Vélo : à Evreux, les cycles d’exception de Nicolas Robert

La réputation de l’Atelier de Nico, spécialisé dans le cycle vintage et de collection, a dépassé les frontières du département de l’Eure.

 Dans son atelier/entrepôt Nicolas Robert récupère des dizaines de vélo « vintage » qui revend par lots ou à l’unité pour les modèles les plus rares.
Dans son atelier/entrepôt Nicolas Robert récupère des dizaines de vélo « vintage » qui revend par lots ou à l’unité pour les modèles les plus rares. LP/Laurent Derouet

Nicolas Robert est tombé dans le vélo presque hasard. « J'étais dans le recyclage pendant des années et je voyais partir des centaines, des milliers de cycles à la ferraille. Alors j'ai commencé à m'y intéresser. C'est un peu parti de là », raconte celui qui depuis a ouvert L'Atelier de Nico à Evreux (Eure). Aujourd'hui, il a l'œil de l'expert pour séparer le bon grain de l'ivraie et repérer la pièce unique derrière sa couche de poussière. « Je fais un peu de tout, mais je suis connu pour mes vélos vintage, des années 1960 à 1990, ou plus anciens qui remontent à l'avant-guerre, voire au début du XXe siècle. Et puis il y a quelques pièces d'exception que je fais restaurer par des copains qui s'y connaissent bien mieux que moi ».

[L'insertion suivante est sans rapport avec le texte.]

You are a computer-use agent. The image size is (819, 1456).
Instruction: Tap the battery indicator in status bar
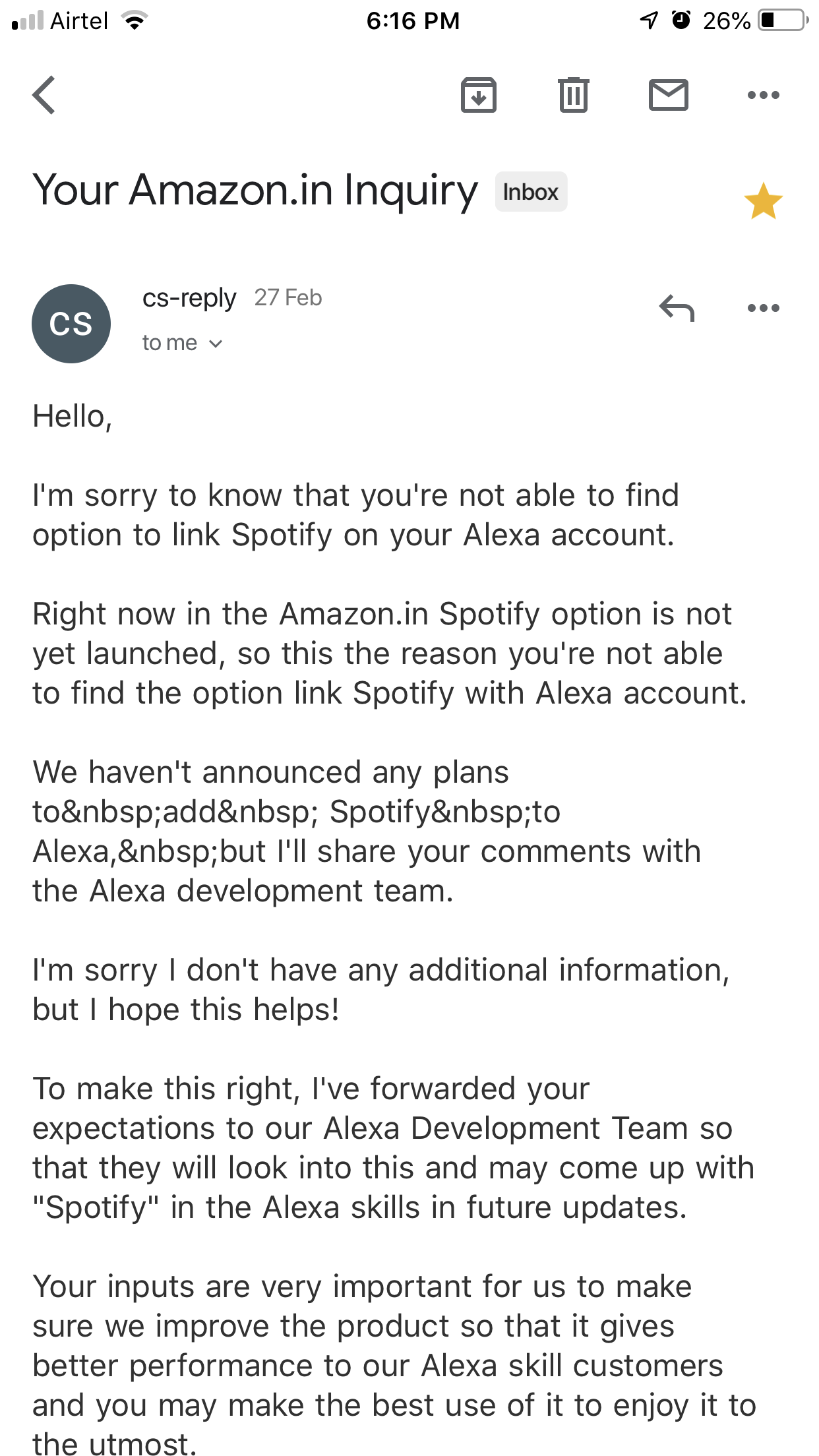pyautogui.click(x=783, y=20)
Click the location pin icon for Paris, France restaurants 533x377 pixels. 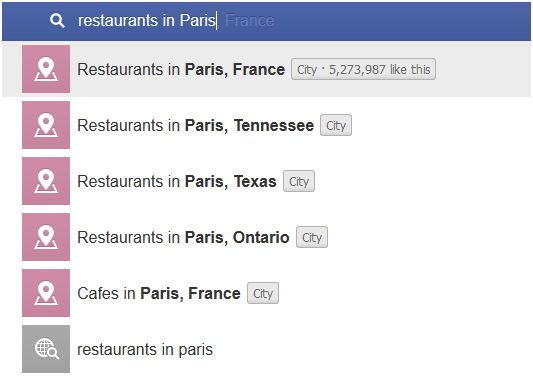(x=46, y=69)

Sans surprise, la fin du confinement a fait exploser la demande, notamment dans les boutiques parisiennes que ce chineur invétéré approvisionne à flux tendu. « Je les revends par lots pour quelques dizaines d'euros. Et eux les remettent en état, leur donnent un coup de peinture tendance et les revendent à l'unité plusieurs centaines d'euros », assure le professionnel qui pour autant n'envie pas cette dimension marchande de son activité. « Ce que j'aime, ce sont les rencontres, les histoires que me racontent les anciens coureurs, les collectionneurs… J'en apprends tous les jours et ensuite je partage mon savoir ».

A la tête d'une belle collection de pièces rares

Lui, ce qu'il préfère, ce sont les vélos rares, les deux-roues de légende conçus par des artisans comme René Herse, Jo Routens ou Nicolas Barra. Des pièces qui peuvent se négocier à plusieurs milliers d'euros. Le nordiste Bernard Preuss, dont il possède une création, est aussi parmi ses favoris.

Et il y a aussi les « courses » préparés par des mécaniciens hors pair à l'image de Daniel Salmon ou Bernard Carré, connu pour avoir travaillé sur les vélos de Jacques Anquetil. « J'aime quand le vélo a une histoire. Là je viens de récupérer un cadre Gitane en parfait état, préparé par Carré. C'est le même qu'avait Hinault lorsqu'il est devenu champion du monde en 1980. J'ai aussi retrouvé des pièces d'origine et je compte bien le remonter même si ça va prendre plusieurs mois ».

Petit à petit, le vendeur est devenu collectionneur et possède un joli panel d'une douzaine de pièces rares. « Lorsque j'en vends un, c'est pour en acheter un encore plus exceptionnel », sourit celui qui réalise à l'occasion des ventes à l'étranger, là où la réputation des cycles français n'est plus à faire.